As for reference materials, there are a number of websites available that can provide the CF specific documentation for syntax and processing. Learn CF In A Week, Try CF, Adobe CFML Reference, CFMLife, etc. are just a few.

Trust and Verify


When a startup is starting up, speed is the name of the game. This is one of the reasons a rapid application development platform like ColdFusion is valuable.  Being able to prototype functionality, build an application and test it quickly is one of the ways CF excels. As mentioned before, this is also something that’ll have to be reviewed before allowing your new developer’s code into production, or even the primary code base.  Code review and QA testing will need to be reviewed and enforced early on.  In many startups, your code is what your business is built on.  Making sure it follows standards and meets expectations before merging it back into your master code repository will be a primary concern.  You don’t want to have to hold your developer’s hand with every project, but creating and enforcing standards early on will go a long way towards keeping your code in check and helping newer developers work well within your organization.

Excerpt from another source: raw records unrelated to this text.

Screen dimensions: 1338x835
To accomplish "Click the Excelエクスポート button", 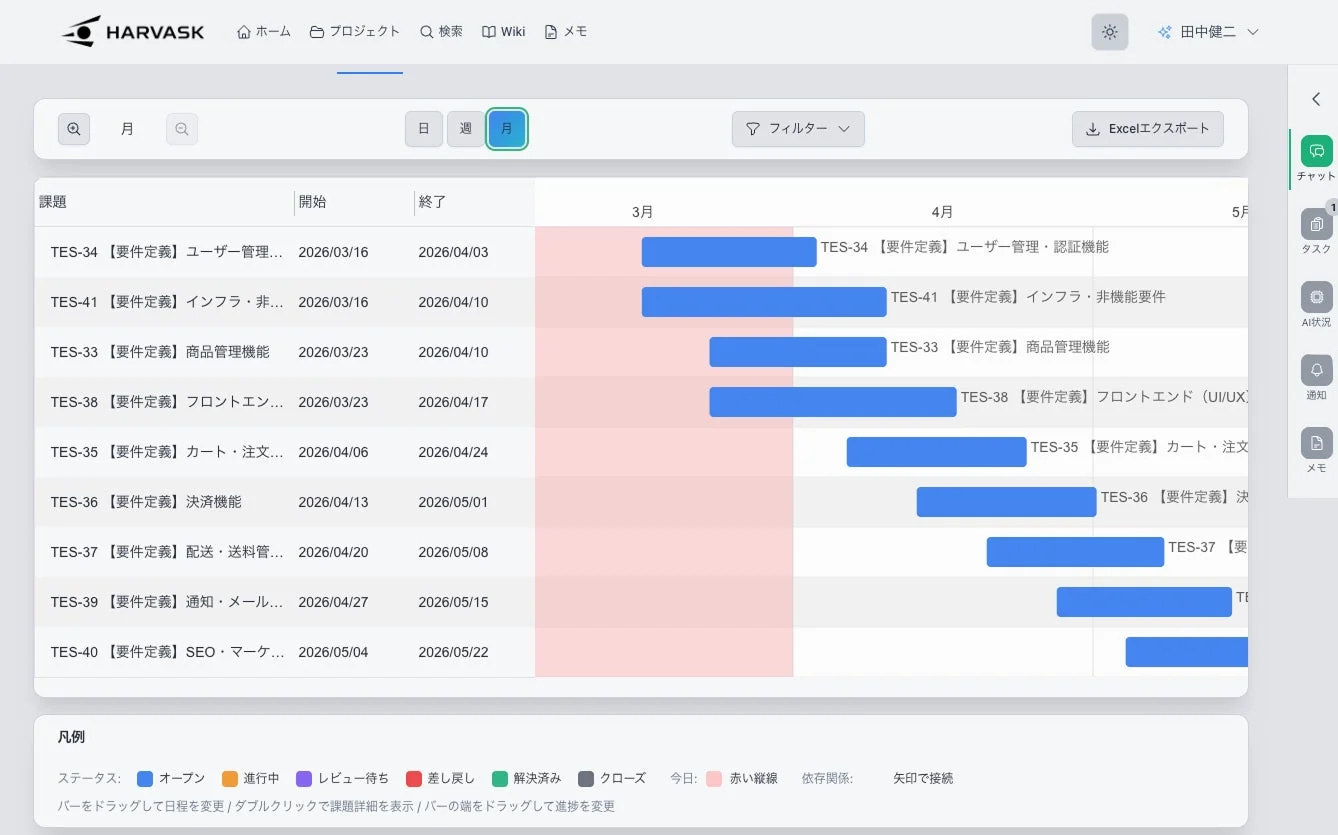I will [1148, 129].
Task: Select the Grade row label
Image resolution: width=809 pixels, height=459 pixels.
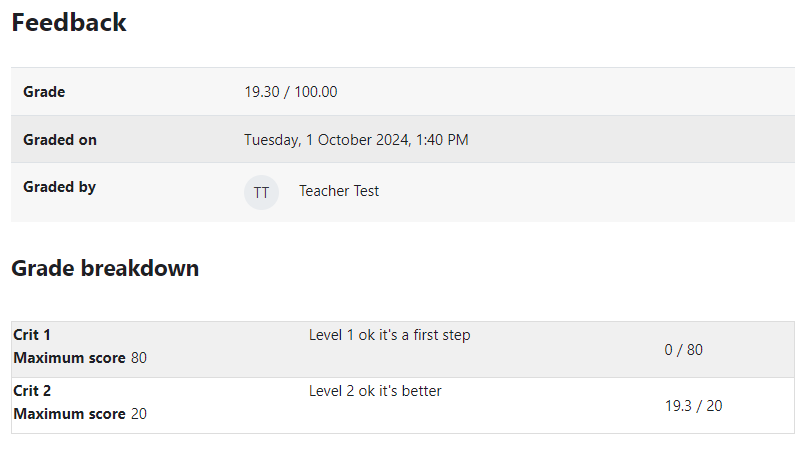Action: 44,92
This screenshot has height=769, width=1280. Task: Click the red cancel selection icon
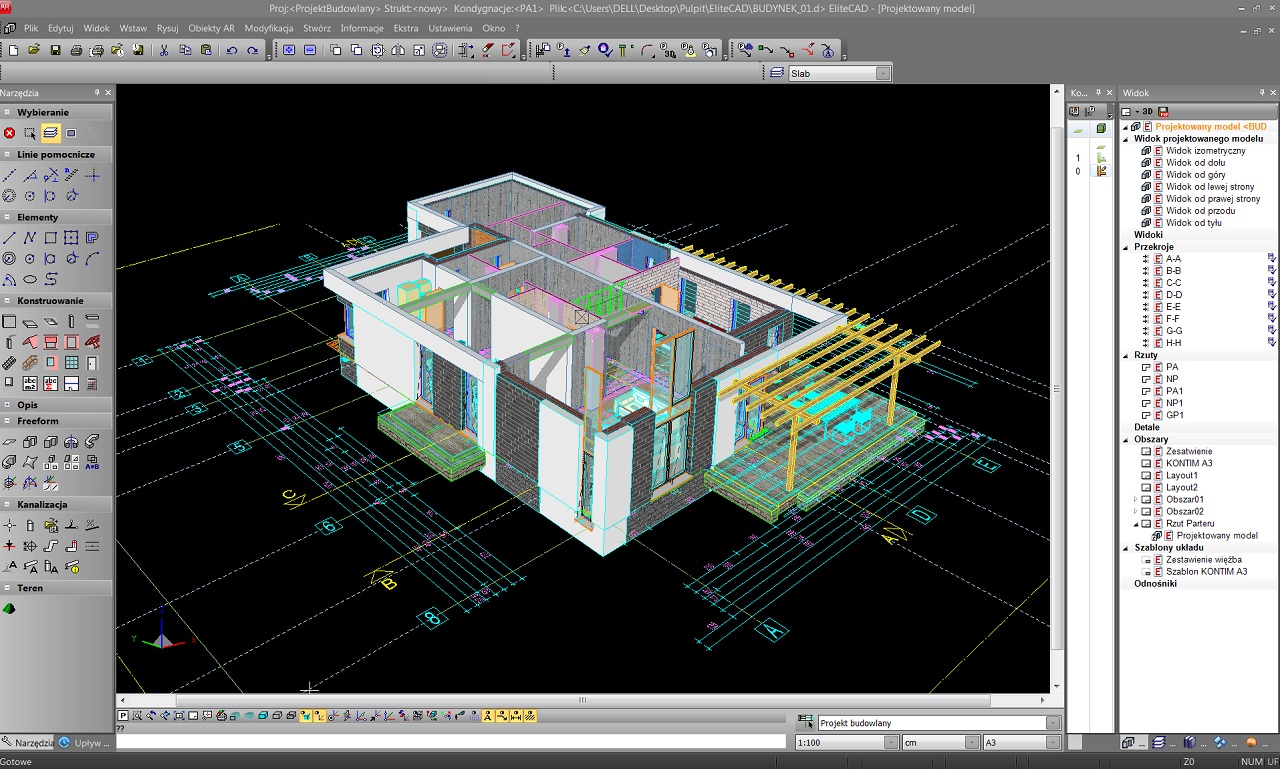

Show Me Your Documents, Please


When you start training your developer, remember that you may have an easier time if there are multiple ways you can explain a concept.  What is means is, you should have your code’s documentation created and made available.  Sometimes a visual representation of the workflow helps to explain a process better than a wall of text.  Hopefully, when starting a development project, you have created some sort of explanation of what you’re looking for and what needs to happen within a program.  If these are created and kept up to date for maintenance purposes, be ready to share this.  If there is no documentation, then get some.  Some CF developers may not see the value in creating formal documentation, but an hour of writing may be what saves your company a day of code exploration during a crisis.

Finally, bear in mind that on boarding a new employee is a process that takes time.  Also, no one process will always work for all employees, but establishing a common baseline will go a long way towards keeping your sanity.  As a startup entrepreneur, you’re going to have a lot to think about.  If you’re not the one personally training new developers, you still should keep these points in mind and make sure that your lead is keeping things in check.